Il ne ressemble plus au délice béat sur lequel l’hédonisme courant fonde sa théorie esthétique courante. Le flot verbal hirsute et libre ouvre ce que la femme elle-même suggère, entrouvre, montre. Elle devient la courroie de transmission d’une apparente incohérence logomachique. Elle sert d’embrayeur à une dynamique qui se sépare de la simple narration.
Ce qui est extrait de la nudité est arraché aux associations logiques et à la représentation classique pour que la langue de bois se transforme en bûche dans le feu.
Le regard comme la poésie ne sont plus fermés. La femme devient une véritable structure, un concours de forces plastiques qui désaxe le discours. Celui-ci devient mouvant, basé sur l’antinomie entre le modèle et le photographe.

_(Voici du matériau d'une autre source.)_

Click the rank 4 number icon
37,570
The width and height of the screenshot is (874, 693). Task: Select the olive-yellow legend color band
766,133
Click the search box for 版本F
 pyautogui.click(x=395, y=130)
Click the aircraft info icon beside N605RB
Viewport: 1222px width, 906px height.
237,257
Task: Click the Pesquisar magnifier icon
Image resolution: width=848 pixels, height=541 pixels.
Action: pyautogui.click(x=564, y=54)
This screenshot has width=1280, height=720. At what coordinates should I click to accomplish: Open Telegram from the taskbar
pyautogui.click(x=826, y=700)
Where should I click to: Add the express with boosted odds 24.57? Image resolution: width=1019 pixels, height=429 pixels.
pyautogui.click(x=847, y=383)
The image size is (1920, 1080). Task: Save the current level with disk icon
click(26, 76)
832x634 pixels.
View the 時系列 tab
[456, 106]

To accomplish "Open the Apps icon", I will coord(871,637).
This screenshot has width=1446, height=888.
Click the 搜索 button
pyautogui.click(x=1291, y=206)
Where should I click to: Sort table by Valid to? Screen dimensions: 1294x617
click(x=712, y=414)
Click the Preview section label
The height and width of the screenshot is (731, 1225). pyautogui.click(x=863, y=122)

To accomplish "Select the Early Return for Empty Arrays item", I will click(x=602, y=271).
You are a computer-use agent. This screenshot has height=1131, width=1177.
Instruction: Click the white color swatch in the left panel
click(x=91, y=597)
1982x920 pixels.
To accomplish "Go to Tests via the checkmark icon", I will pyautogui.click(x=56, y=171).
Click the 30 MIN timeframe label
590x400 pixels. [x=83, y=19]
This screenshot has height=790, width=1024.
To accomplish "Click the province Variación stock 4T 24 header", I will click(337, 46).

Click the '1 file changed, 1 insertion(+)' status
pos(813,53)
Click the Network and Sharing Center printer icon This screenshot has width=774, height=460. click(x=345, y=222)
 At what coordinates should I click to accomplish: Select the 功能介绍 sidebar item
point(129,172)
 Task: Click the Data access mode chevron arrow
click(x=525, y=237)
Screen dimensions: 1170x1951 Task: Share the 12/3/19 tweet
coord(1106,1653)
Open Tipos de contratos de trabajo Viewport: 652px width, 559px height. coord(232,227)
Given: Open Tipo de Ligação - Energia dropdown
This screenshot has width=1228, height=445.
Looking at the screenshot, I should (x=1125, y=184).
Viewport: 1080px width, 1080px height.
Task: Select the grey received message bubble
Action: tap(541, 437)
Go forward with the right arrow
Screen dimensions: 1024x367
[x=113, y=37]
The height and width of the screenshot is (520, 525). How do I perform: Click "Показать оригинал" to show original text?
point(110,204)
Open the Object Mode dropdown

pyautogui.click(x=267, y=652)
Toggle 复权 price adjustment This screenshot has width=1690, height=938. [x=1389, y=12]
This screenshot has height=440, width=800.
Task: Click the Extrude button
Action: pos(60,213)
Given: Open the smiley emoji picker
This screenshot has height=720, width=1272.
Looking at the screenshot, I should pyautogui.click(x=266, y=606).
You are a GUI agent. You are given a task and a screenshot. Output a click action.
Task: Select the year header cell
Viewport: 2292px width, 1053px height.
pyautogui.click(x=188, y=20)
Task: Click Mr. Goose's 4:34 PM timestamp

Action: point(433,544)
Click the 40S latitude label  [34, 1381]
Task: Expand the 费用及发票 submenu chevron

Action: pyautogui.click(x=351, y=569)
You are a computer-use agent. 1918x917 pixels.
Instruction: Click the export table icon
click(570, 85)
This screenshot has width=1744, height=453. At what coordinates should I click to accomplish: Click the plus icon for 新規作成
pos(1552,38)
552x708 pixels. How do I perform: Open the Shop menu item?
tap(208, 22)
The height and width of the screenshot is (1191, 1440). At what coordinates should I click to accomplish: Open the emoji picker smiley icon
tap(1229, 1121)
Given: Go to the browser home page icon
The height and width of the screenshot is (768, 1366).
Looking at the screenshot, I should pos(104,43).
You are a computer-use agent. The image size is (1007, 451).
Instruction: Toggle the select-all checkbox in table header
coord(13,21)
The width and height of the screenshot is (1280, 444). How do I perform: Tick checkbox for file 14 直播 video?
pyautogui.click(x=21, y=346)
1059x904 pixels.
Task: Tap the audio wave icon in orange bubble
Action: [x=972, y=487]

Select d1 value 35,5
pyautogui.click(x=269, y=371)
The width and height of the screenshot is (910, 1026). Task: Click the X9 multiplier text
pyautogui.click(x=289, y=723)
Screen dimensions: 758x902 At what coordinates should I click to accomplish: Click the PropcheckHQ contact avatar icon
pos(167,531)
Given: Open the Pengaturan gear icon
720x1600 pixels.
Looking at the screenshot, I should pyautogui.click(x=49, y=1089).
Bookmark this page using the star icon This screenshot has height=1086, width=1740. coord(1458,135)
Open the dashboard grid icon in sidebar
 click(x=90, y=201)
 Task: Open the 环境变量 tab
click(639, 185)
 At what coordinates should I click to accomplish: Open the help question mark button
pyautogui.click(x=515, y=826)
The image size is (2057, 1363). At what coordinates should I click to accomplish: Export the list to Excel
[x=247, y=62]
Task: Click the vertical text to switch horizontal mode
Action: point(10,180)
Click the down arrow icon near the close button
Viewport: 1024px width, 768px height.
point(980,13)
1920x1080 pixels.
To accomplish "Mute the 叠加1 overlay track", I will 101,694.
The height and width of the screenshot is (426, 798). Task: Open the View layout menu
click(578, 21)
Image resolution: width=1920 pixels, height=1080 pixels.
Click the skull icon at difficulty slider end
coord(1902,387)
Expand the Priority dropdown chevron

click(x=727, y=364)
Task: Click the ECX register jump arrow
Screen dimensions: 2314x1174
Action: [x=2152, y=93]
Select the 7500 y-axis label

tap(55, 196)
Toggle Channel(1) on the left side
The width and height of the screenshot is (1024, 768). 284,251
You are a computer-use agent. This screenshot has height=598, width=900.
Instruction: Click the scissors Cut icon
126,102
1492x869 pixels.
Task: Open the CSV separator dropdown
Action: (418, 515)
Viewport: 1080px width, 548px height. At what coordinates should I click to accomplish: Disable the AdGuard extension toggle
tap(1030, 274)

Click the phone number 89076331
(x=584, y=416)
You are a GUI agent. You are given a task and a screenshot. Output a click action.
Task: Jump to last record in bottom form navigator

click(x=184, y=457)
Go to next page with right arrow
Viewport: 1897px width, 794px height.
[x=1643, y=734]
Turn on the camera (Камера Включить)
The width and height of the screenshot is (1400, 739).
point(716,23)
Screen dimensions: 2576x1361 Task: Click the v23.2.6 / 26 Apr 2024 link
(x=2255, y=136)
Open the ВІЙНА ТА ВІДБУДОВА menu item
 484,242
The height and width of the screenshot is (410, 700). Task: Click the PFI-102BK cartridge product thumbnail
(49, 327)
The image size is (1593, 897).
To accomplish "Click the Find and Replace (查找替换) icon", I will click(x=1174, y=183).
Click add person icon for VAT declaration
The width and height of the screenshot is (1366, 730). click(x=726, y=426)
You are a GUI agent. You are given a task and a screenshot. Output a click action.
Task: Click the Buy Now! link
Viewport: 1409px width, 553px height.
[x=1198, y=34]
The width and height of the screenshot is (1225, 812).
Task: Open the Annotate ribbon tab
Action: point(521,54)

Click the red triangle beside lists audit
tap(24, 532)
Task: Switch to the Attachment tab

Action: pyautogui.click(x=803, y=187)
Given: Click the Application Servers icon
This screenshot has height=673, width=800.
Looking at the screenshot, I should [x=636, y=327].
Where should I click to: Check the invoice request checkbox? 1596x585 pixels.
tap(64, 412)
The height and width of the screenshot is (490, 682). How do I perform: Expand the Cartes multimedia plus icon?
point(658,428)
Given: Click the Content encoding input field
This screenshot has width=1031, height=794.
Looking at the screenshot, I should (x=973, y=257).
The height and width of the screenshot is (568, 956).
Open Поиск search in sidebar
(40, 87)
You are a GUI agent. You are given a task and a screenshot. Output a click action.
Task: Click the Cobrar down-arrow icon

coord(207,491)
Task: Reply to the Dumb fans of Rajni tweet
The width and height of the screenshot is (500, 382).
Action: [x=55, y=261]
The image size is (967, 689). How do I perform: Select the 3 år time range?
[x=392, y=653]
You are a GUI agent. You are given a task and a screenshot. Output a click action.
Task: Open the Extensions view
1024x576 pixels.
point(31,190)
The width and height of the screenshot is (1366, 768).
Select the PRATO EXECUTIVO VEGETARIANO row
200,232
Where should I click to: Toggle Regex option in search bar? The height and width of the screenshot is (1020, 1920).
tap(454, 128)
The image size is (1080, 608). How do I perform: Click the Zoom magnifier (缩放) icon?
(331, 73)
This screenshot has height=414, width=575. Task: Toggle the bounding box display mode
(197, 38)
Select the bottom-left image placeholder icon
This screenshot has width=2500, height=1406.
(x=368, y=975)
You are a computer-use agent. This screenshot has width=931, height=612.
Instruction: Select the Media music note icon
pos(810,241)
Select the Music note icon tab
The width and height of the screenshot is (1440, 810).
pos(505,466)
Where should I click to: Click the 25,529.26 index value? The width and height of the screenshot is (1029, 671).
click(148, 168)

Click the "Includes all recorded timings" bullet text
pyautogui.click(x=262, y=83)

Par ses mots, celui-ci tente de la résoudre au moment où la personnalité poétique du poète se rapproche de la structure psychique de la femme qu’il montre et à laquelle il donne parole afin qu’elle fracture la sienne.
jean-paul gavard-perret
Hervé Rabot, Les petites ostentations, 3 photographies et texte mis en espace par Zoé Weller, Dumerchez, coll. Leprello, 2019.